=== Dataset entries ===

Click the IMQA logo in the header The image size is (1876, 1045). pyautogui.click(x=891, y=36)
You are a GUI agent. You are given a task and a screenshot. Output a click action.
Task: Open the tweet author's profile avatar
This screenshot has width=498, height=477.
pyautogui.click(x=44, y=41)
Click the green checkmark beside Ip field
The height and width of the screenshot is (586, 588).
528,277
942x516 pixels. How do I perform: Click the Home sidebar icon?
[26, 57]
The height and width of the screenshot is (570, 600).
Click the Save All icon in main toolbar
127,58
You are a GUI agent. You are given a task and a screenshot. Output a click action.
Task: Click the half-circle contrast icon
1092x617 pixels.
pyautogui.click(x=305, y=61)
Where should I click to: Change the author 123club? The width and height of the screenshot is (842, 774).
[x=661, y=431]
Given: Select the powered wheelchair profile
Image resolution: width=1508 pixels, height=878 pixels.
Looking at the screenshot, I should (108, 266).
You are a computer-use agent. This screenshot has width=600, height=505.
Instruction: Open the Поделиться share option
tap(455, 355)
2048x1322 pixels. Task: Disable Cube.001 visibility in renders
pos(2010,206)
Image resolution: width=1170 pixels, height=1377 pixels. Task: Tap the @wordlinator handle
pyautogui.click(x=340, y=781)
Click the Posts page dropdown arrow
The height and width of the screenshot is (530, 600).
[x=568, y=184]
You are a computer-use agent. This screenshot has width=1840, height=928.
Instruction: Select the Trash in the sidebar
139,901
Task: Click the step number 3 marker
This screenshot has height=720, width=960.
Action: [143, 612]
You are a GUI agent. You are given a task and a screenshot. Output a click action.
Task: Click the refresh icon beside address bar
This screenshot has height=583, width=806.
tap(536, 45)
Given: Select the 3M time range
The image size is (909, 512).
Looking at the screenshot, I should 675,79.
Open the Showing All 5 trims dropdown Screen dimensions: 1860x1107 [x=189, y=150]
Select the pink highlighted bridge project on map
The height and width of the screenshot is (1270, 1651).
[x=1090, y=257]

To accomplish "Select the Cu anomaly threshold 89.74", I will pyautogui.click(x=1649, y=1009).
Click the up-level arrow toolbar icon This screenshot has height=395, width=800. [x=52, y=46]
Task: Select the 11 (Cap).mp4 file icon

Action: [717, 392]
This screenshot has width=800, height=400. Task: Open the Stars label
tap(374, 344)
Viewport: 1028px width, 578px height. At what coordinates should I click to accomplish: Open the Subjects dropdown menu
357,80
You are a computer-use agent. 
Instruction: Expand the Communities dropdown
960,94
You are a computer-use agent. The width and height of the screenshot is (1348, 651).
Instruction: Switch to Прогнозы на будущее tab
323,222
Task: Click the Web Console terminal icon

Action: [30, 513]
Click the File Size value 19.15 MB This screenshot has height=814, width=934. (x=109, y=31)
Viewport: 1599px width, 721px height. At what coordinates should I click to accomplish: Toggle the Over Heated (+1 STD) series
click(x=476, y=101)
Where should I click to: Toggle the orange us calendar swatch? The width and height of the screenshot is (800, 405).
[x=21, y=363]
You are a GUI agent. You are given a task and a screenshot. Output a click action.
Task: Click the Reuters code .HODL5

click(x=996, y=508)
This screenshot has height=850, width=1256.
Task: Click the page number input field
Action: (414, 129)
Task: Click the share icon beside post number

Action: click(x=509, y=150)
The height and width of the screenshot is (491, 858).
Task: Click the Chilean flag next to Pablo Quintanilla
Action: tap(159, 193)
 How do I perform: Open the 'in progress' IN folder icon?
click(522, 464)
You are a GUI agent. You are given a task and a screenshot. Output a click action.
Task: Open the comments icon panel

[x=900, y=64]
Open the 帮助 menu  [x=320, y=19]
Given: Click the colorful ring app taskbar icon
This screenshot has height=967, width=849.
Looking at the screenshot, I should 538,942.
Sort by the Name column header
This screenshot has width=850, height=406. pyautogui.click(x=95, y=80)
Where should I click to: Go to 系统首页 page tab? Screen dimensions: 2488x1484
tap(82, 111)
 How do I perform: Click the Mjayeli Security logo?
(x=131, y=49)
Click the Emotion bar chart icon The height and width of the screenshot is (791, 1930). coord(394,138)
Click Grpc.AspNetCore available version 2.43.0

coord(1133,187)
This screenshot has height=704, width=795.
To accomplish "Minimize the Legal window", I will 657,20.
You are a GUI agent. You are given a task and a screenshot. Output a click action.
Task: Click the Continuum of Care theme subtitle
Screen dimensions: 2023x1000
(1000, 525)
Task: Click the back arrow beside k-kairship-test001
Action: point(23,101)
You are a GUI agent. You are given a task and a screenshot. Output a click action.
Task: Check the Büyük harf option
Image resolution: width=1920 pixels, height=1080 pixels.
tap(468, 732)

===

**Exercise prompt**:
Scale down the click coordinates in the answers by multiplying each one by 0.8 and rounding to whole numbers, with halves rounded up. Rewrite only the lines from the one containing "Viewport: 1028px width, 578px" through the one containing "[x=21, y=363]", requests included, and leave every other number as it stands.

**Response**:
Viewport: 1028px width, 578px height. At what coordinates should I click to accomplish: Open the Subjects dropdown menu
286,64
You are a computer-use agent. 
Instruction: Expand the Communities dropdown
768,75
You are a computer-use agent. The width and height of the screenshot is (1348, 651).
Instruction: Switch to Прогнозы на будущее tab
258,178
Task: Click the Web Console terminal icon

Action: [24, 410]
Click the File Size value 19.15 MB This screenshot has height=814, width=934. (x=87, y=25)
Viewport: 1599px width, 721px height. At what coordinates should I click to accomplish: Toggle the Over Heated (+1 STD) series
click(x=381, y=81)
Where should I click to: Toggle the orange us calendar swatch? The width and height of the screenshot is (800, 405).
[x=17, y=290]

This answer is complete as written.